Base excision repair
DNA glycolase removes base damaged by oxidation or chemical modification; AP endonuclease removes sugar and phosphate. Excision exonuclease removes more bases. Pol I fills in gap; DNA ligases seals phosphodiester backbone.
Nucleotide-excision repair
Common for DNA damage done by UV or chemicals. DNA removed by ABC excinuclease; DNA Pol I and DNA ligase fill in gap.
Complications in eukaryotic DNA replication vs. prokaryotic (3)
1. Multiple origins of replication
2. Timing must be controlled to that of cell division
3. More proteins and enzymes involved
When does DNA replication take place in cell cycle?
S phase
Replicators
The origins of replication (multiple) in eukaryotes. Specific DNA sequences between genes.
Replicons
Zones where replication is occurring in eukaryotes (500 - 50,000 bp's).

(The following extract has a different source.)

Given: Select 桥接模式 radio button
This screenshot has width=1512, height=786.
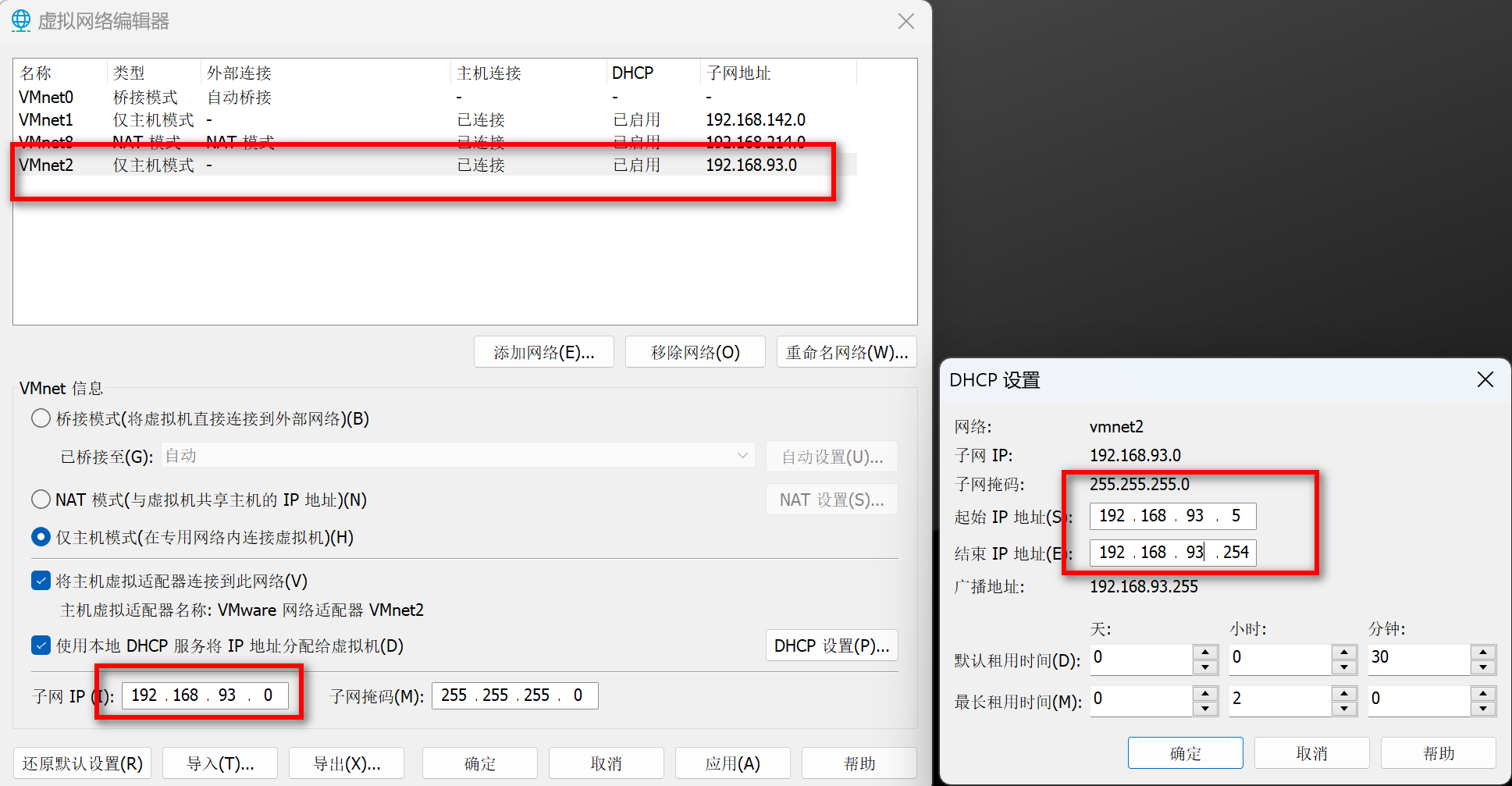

What phase must cell reach to be competent to undergo DNA replication?
G₁
ORC
Origin recognition complex - multi-subunit protein that initiates replication. Bound to DNA thorugh cell cycle, but serves as attachment site for other proteins that control replication. (eukaryotes only)
RAP
Replication activator protein. First protein to bind to origin recognition complex. (eukaryotes only)
RLFs
Replication licensing factors. Bind after replication activator protein. Some are cytosolic, so only have access to chromosome when nuclear membrane dissolves during mitosis. (eukaryotes only)
pre-RC
Pre-replication complex: Combination of DNA, origin recognition complex, replication activator protein, and replicatino licensing factors. (eukaryotes only)
Cyclin-CDK complex, and effects
Cyclins combine wit cyclin-dependent protein kinases and phosphorylate sites on RAP, RLFs, and ORC. Then RAP and RLFs dissociate and are degraded. (Thus, cyclin-CDKs initiate DNA replication AND prevent formation of another pre-RC.)
Eukaryotic DNA polymerases
α: adds ~20 nucleotides and is replaced by δ and ε.
δ: principal DNA polymerase in eukaryotes. Interacts with PCNA protein (proliferating cell nuclear antigen), which is the eukaryotic equivalent of the "sliding clamp" on the DNA.
ε: Involved in leading strand.
β: Repair enzyme.
γ: DNA replication in mitochondria.
Eukaryotic vs. prokaryotic polymerases
Separate exonucleotic enzymes exist in animal cells (in prokaryotes, the polymerases also act as exonucleases).
Primase activity in eukaryotic cells
Associated with Pol α (addition of RNA primer). Contrasts with primase enzyme in prokaryotes.
FEN-1 and RNase H1
Proteins that degrade RNA primer. Pol δ fills in gaps. DNA ligase seals nicks between fragments.
RPA
Single-stranded binding protein in eukaryotes that protects DNA from degradation.
Histones
Proteins with which eukaryotic DNA is complexed. Histone biosynthesis occurs concurrently with DNA replication.
Prokaryotes vs. Eukaryotes: polymerases
Prokaryotes: 5
Eukaryotes: 5
Prokaryotes vs. Eukaryotes: exonuclease activity
Prokaryotes: polymerases are ALSO exonucleases
Eukaryotes: Not all polymerases are exonucleases (there are separate enzymes to do this)
Prokaryotes vs. Eukaryoes: the origin of replication
Prokaryotes: ONE origin of replication
Eukaryotes: MULTIPLE origins of replication
Prokaryotes vs. Eukaryotes: Okazaki fragments
Prokaryotes: 1000-2000 residues long
Eukaryotes: 150-200 residues long
Prokaryotes vs. Eukaryotes: DNA complex
Prokaryotes: No DNA/protein complex
Eukaryotes: Have histones complexed to DNA
Topoisomerases
Enzymes that relieve torsional strain in coiled DNA (both prokaryotes and eukaryotes). In prokaryotes: DNA gyrase.